Ils considéraient le régime de Moubarak comme l’un des plus hérétiques et des plus corrompus du monde islamique, à cause de ses liens étroits avec les Etats-Unis et Israël. Ils déployaient tous leurs efforts pour provoquer des troubles sécuritaires et politiques afin d’atteindre leur but et de faire chuter le régime. Ils visaient les institutions de l’Etat, les ministres et hauts responsables ainsi que les policiers ou menaient des attentats contre les touristes. La majorité des membres de ces groupes ont été arrêtés et ont mené des « révisions idéologiques » qui ont engendré plus tard l’abandon de la lutte armée.
— Mais par la suite la partie sud du Sinaï a été le théâtre de nouveaux attentats ...

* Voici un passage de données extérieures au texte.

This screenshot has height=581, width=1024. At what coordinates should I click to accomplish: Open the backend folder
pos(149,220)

— C’est un cas également différent. Les attentats de Charm Al-Cheikh, de Taba et de Dahab rentrent, certes, dans la classification des attentats terroristes mais avec un but bien différent des groupes des années 1990. Ils visaient surtout des groupes touristiques israéliens et voulaient les empêcher de se rendre en Egypte. Ces opérations préparées ont été commises par un groupe bien organisé qui, jusqu’à aujourd’hui, n’est toujours pas connu.

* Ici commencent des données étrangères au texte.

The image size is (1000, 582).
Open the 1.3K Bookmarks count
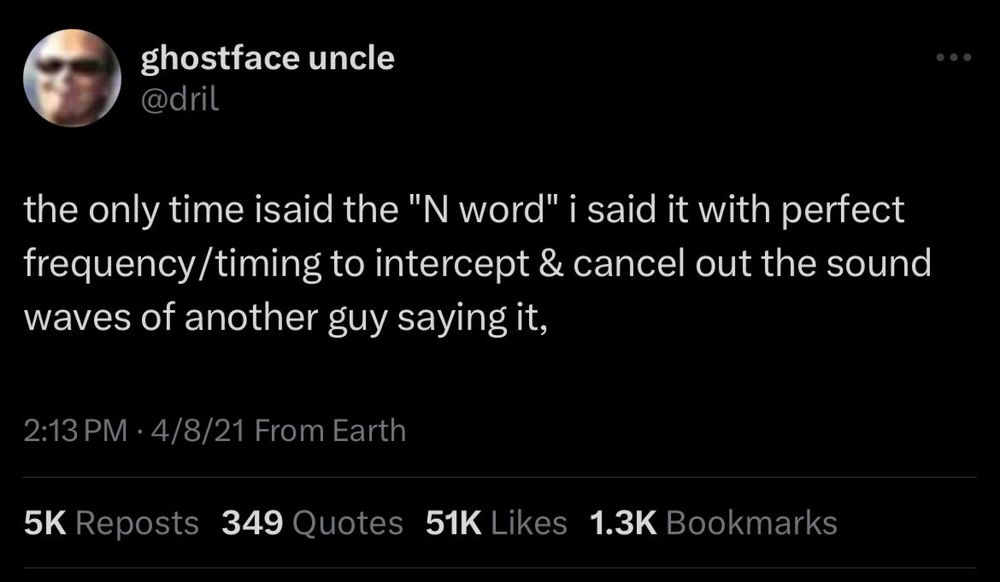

— Vous écartez la véracité d’une guerre contre le terrorisme, alors que le gouvernement prépare un projet de loi pour lutter contre le terrorisme …
— Nous n’avons pas besoin d’une nouvelle loi contre le terrorisme. Le code pénal actuel suffit, s’il est appliqué, à lutter contre le terrorisme. Mais le gouvernement en place essaie de profiter des troubles politiques en promulguant une loi qui mettrait dans un même panier tous ceux qui s’opposent au régime, notamment les Frères musulmans, les activistes, les Ultras ou autres. Le tout sous le slogan de la lutte contre le terrorisme.
— Pensez-vous donc que cette nouvelle loi vise en premier lieu à parvenir à des fins politiques ?
— Sans aucun doute. Il y a une tendance à employer le prétexte de la lutte contre le terrorisme dans des buts politiques. Ce phénomène a en effet toujours existé en Egypte. Les différents gouvernements ont brandi le prétexte du terrorisme pour maintenir l’état d’urgence pendant des dizaines d’années. En 2007, sous Moubarak, un comité a été formé pour préparer une loi contre le terrorisme, avec à sa tête Fathi Sourour, ancien président de l’Assemblée du peuple. La création du comité a coïncidé exactement avec des appels locaux et internationaux à l’état d’urgence. Mais ni l’état d’urgence, ni cette loi promulguée n’ont été levés, et c’est exactement ce qui se passe aujourd’hui.